Corporations could receive a tax credit for paying for low- and middle-income students to attend private schools under a measure that narrowly passed the Virginia Senate on Friday on a party-line vote.
Passage came with Republican Lt. Gov. Bill Bolling's tiebreaking vote, and over the protests of Democrats who said the measure will sap money from public schools that will be left with fixed costs and who questioned its constitutionality.
"This is a war on K-12 education," said Sen. Henry L. Marsh III, D-Richmond. "This is a direct attack on K-12, make no mistake about it."
Proponents said the measure will give families a choice in their children's education and will not have a negative impact on public school spending because the state would save the cost of educating the child in a public school.

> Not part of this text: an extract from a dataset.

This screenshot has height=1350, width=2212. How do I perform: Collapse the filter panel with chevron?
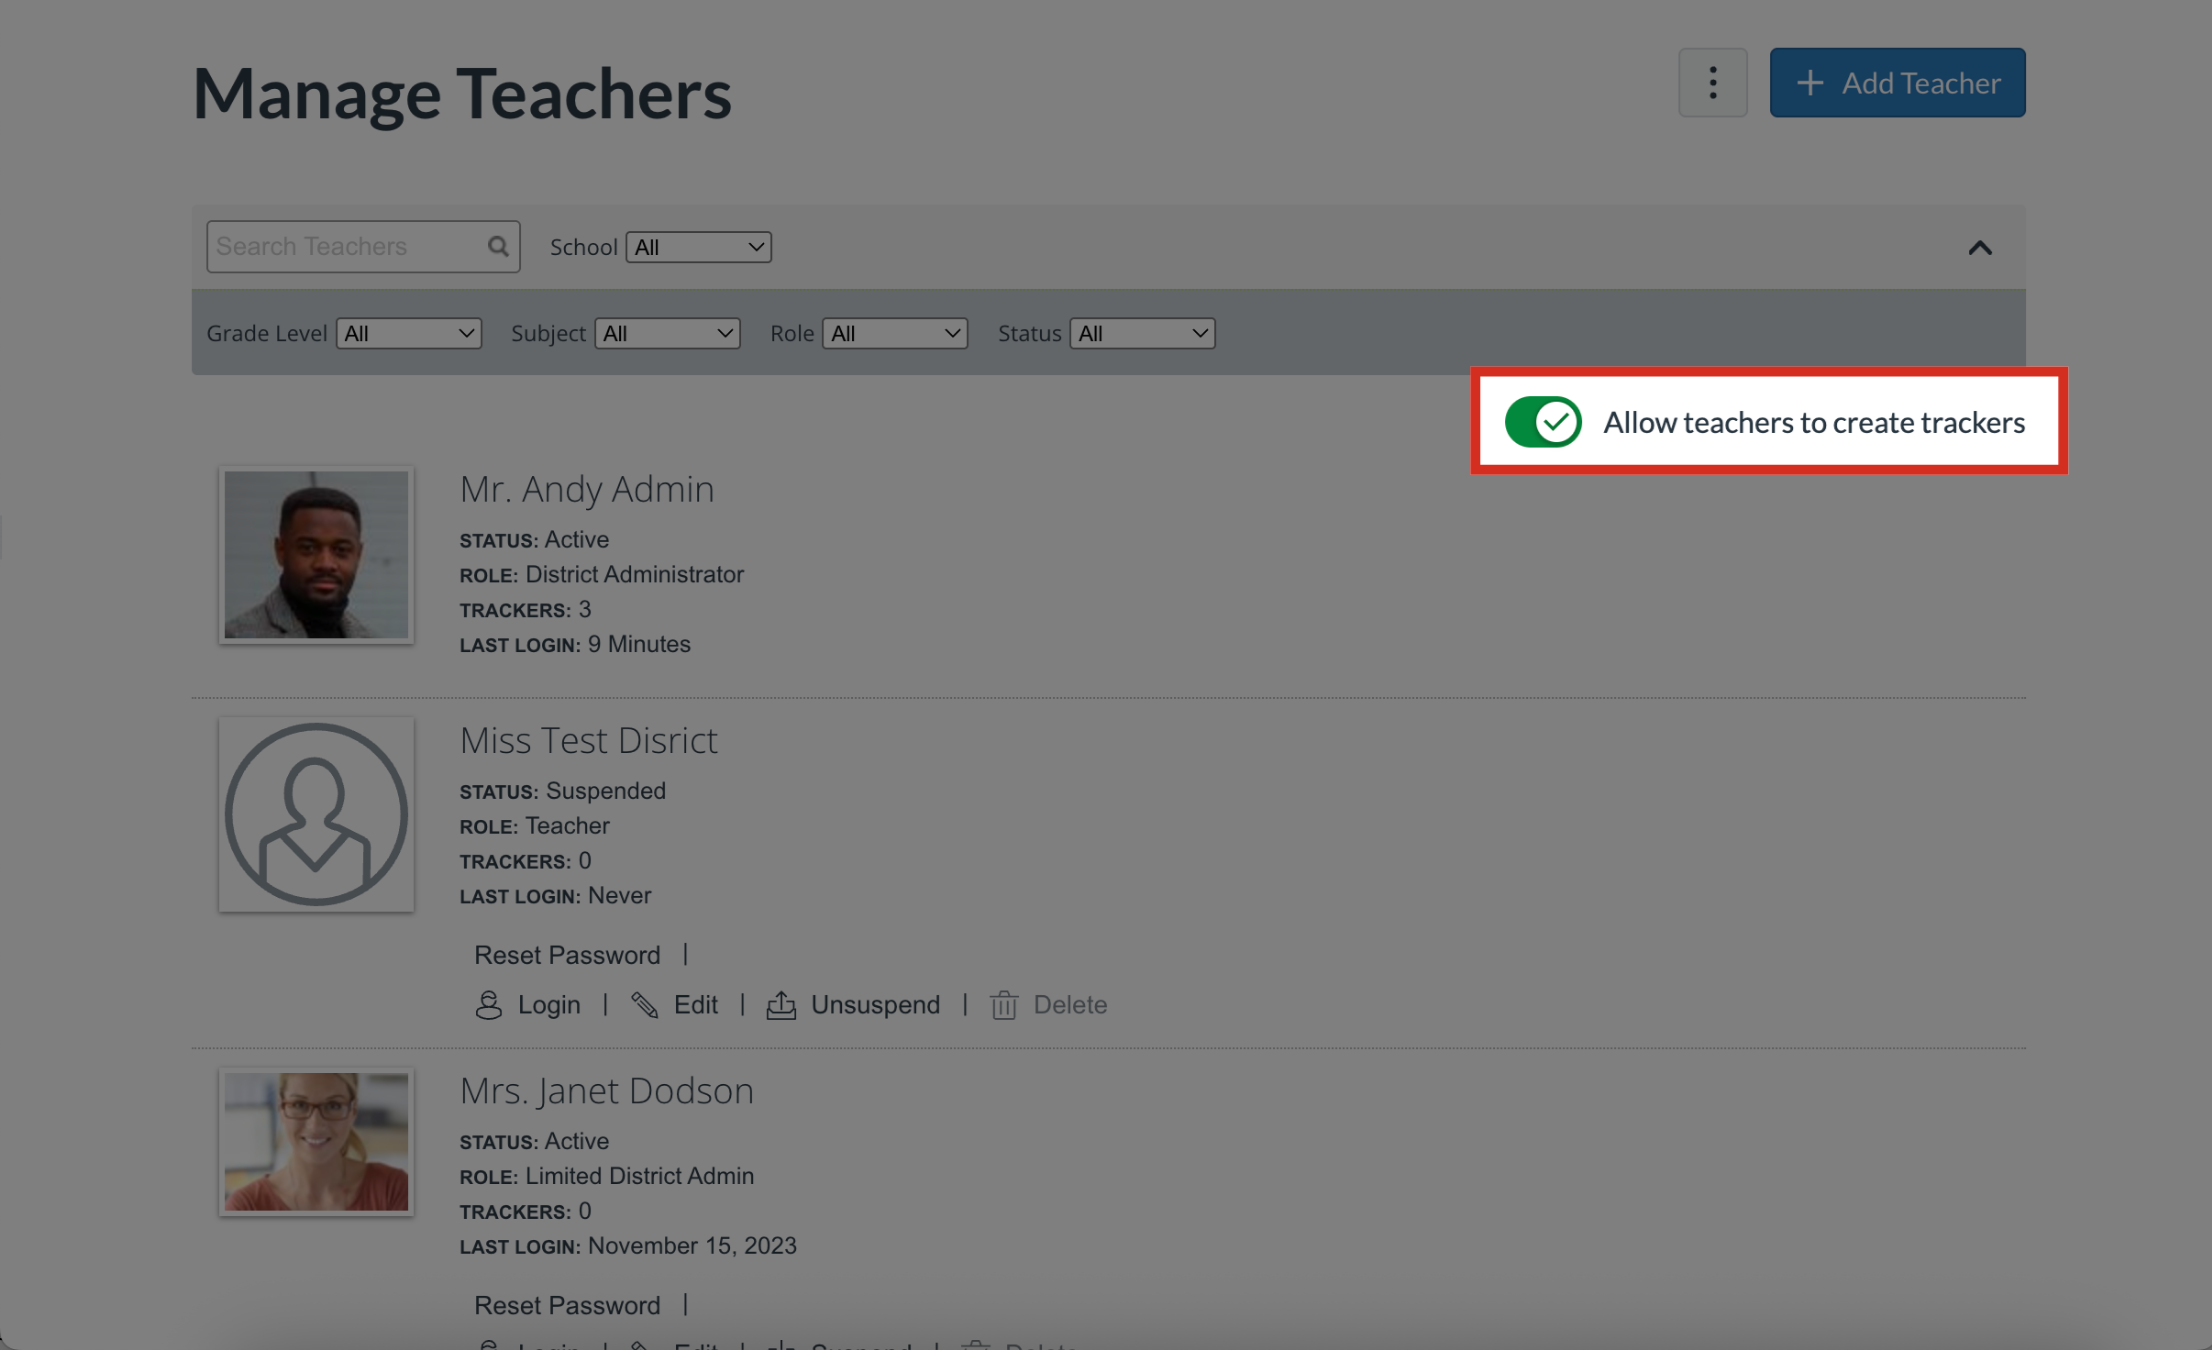coord(1979,248)
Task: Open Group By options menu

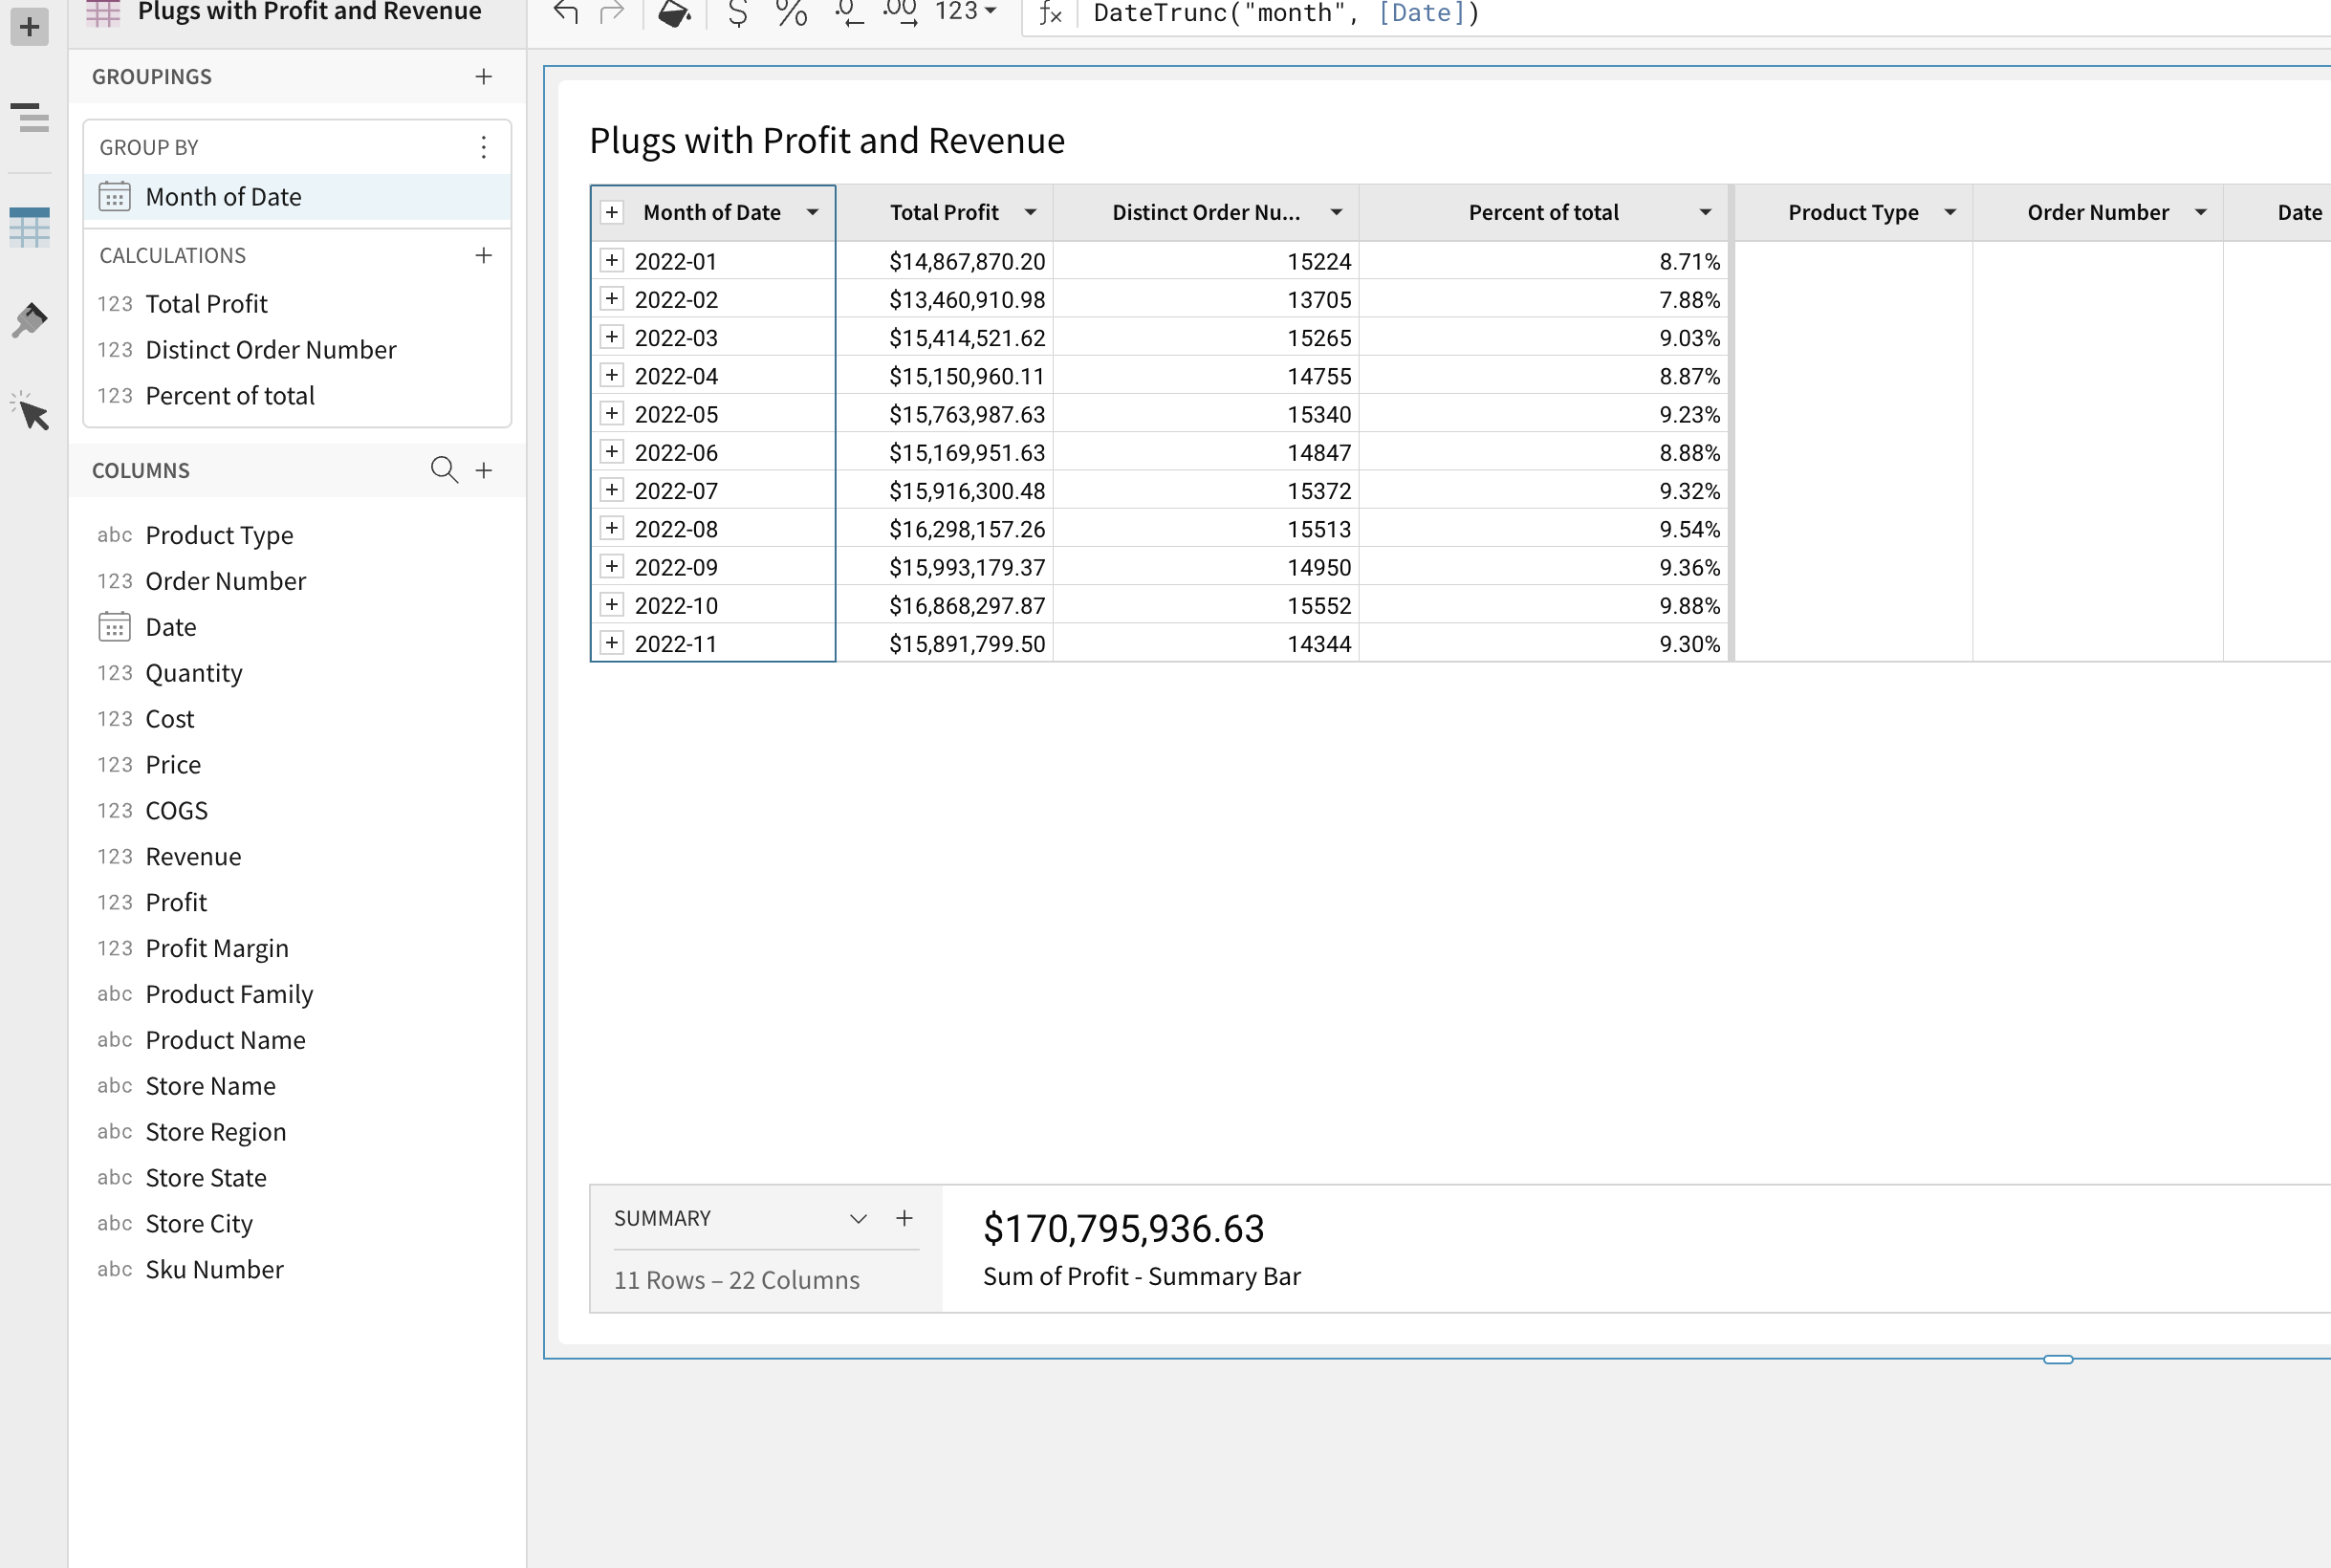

Senate Bill 131 would allow a tax credit of 65 percent and cap the total at $25 million. A version brought by Del. Jimmie Massie, R-Henrico, has passed the GOP-controlled House of Delegates, but the two bills have several differences.
In the Senate version, co-sponsored by Sens. Mark D. Obenshain, R-Harrisonburg, and William M. Stanley Jr., R-Franklin County, students would be eligible if their family's annual household income is 300 percent of the current federal poverty guidelines or less. For a family of four, that's $69,150.
The amount of the scholarships would be capped based on the state funding per student in the district where the child resides. The allocations can range from about $2,000 for a student in a wealthier area to $6,000 in a less-affluent district.
The $25 million in credits contemplated in the bill ordinarily would funnel into the general fund, which pays for things such as schools, health care and police.
Corporations would donate to a nonprofit that doles out scholarships.
Democrats have questioned the measure's constitutionality, saying the state cannot appropriate money to a charity not controlled by the government.
Sen. John Watkins, R-Powhatan, voted against the measure in a committee but supported it Friday "to give it a chance to see if it will work." The bill would take effect in 2014 and expire in 2017.
"We have got to broaden our view on things like this," he said in a floor speech that referred to Petersburg schools, which have struggled academically. "We can't be static. We cannot just assume that because we did it this way in the past, that it's got to always do it this way in the future."
Sen. David W. Marsden, D-Fairfax, questioned the bill's impact on public school costs based on taking one child out of a school.
"We take that child out, have we released a teacher, a custodian, an administrator, a nurse, a librarian? No. … All the overhead is still there," he said. "Are the lights still on? Is the heat still on? You betcha. So we've saved almost nothing."
Obenshain said later Friday that the vote "fell along party lines, but that will not be the end of the story.
"In other states, similar scholarship programs worked so well that members of both parties practically raced each other to get on board."